'''

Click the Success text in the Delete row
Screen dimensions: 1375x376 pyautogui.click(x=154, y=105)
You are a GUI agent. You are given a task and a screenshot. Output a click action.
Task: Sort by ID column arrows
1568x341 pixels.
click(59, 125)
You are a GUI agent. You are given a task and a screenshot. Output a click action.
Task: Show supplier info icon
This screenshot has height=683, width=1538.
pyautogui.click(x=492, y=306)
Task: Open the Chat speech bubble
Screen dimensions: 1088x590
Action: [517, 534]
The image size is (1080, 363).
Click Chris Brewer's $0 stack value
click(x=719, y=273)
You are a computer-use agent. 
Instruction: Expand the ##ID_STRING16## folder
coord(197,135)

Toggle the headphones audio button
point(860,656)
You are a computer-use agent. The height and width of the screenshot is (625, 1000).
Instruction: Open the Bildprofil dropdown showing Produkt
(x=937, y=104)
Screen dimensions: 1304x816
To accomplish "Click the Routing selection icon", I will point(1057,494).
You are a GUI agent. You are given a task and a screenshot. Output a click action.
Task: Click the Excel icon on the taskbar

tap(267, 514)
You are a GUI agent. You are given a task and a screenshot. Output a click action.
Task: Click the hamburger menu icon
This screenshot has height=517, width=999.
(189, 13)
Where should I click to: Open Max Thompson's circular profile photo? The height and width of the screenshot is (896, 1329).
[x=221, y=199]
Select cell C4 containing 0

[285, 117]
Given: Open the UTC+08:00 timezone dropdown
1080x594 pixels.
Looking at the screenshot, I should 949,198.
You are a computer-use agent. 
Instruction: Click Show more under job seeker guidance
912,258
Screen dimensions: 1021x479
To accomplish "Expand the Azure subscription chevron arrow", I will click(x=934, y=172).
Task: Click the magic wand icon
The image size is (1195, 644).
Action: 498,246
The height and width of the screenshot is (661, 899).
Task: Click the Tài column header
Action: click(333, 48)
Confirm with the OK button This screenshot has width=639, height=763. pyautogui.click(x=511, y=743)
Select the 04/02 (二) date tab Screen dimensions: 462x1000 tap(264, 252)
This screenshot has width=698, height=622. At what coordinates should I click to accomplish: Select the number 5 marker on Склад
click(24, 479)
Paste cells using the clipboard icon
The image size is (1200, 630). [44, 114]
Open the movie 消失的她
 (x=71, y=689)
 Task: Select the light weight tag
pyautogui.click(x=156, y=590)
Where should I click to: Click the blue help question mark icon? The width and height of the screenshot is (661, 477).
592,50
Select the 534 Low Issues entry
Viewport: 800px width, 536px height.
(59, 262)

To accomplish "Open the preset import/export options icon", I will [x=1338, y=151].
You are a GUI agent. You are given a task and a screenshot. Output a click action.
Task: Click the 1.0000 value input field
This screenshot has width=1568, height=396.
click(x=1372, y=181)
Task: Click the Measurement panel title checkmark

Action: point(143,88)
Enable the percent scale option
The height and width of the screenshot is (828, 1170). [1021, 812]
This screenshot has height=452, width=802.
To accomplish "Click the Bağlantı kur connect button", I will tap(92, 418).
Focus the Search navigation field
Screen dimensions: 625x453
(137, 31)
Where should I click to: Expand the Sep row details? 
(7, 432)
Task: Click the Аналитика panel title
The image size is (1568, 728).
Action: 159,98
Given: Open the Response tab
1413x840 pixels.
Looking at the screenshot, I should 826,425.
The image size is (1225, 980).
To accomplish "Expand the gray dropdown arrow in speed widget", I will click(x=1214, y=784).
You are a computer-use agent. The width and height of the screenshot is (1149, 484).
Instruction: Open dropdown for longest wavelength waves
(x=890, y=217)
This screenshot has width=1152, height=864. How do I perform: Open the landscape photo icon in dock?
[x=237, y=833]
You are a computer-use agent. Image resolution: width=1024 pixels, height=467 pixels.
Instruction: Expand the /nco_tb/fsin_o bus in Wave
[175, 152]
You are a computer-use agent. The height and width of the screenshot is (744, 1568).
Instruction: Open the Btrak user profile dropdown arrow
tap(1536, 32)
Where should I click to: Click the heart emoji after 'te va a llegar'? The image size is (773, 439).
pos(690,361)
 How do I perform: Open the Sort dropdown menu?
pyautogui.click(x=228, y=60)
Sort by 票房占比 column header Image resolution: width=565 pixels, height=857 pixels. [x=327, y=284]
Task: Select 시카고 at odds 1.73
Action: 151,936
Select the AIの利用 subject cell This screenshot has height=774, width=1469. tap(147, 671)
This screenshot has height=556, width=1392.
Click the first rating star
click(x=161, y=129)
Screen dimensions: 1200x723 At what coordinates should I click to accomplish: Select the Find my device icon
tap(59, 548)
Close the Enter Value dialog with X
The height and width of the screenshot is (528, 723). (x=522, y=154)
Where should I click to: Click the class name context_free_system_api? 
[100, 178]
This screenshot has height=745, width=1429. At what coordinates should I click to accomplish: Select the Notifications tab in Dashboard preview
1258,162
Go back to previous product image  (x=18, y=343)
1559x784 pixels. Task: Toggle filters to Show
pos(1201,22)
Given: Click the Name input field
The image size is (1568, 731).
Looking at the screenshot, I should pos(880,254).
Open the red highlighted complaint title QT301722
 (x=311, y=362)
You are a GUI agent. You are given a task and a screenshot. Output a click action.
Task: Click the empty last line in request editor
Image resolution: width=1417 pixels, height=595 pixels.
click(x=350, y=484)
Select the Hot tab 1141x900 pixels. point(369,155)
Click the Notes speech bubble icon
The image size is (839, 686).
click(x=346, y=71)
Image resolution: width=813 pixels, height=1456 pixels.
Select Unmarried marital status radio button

'''

• The task: With "field" as the search string, filter the records and return each line that has it.

• Written response:
Task: Click the 1.0000 value input field
Focus the Search navigation field
Given: Click the Name input field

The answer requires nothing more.